South Korean prosecutors have established a connection between the dramatic downfall of the Terra ecosystem and a 9 billion won ($7 million) payment made by Terraform Labs CEO, Do Kwon, to Kim & Chang, a leading South Korean law firm.
The substantial sum sent by Kwon is perceived by prosecutors as a calculated move, seemingly confirming his prior knowledge of the impending collapse and the ensuing legal issues, according to KBS News.
As the ongoing fraud investigation unfolds, prosecutors aim to utilize the information about Kwon’s prepayment to the law firm to establish ill intent. It is worth noting that lawyers from Kim & Chang traveled to Montenegro for a meeting with Kwon and Terraform’s ex-CFO, Han Chang-joon.
Arrest and extradition battle amidst financial controversy
Do Kwon found himself in the custody of law enforcement after being apprehended at Podgorica airport in Montenegro for attempting to travel to Dubai using falsified documents.
The United States and South Korean authorities have both been pursuing Kwon’s extradition since his arrest, with the court’s decision still pending.
South Korean prosecutors disclosed on April 7 that they suspect Kwon of converting illegal funds from Terra LUNA, valued at $1.42, to Bitcoin, which is currently trading at $30,335. Prosecutors have requested that Binance halt all withdrawal requests associated with Kwon.
Investigators have identified a total of 414.5 billion won ($314.2 million) in illicit assets linked to Kwon and his associates, with approximately 91.4 billion won ($69 million) reportedly connected directly to Kwon.

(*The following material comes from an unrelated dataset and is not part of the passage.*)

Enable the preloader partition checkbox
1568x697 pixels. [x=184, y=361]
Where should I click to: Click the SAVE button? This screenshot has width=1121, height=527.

A Binance spokesperson confirmed their cooperation with Korean law enforcement authorities but refrained from commenting on ongoing investigations.
Terra’s debacle
The high-profile arrest of Terraform Labs co-founder and CEO, Do Kwon, has made headlines once more as the United States and South Korea grapple for his extradition.
While the Korean cryptocurrency community is closely monitoring the situation, some prefer Kwon to be extradited to the U.S. due to the possibility of harsher penalties.
The Terra ecosystem’s collapse, particularly the failure of the terraUSD stablecoin project, had global ramifications, with approximately $60 billion vanishing.
The impact was most deeply felt in Korea, where around 200,000 local victims were affected by the 2022 crash. The incident significantly dampened the Korean government’s pro-crypto stance, leading to a less favorable regulatory environment for cryptocurrencies in the country.
The Terra debacle serves as a stark reminder of the risks and challenges associated with the rapidly-evolving cryptocurrency industry, and the importance of regulatory oversight in ensuring the stability and security of this burgeoning financial sector.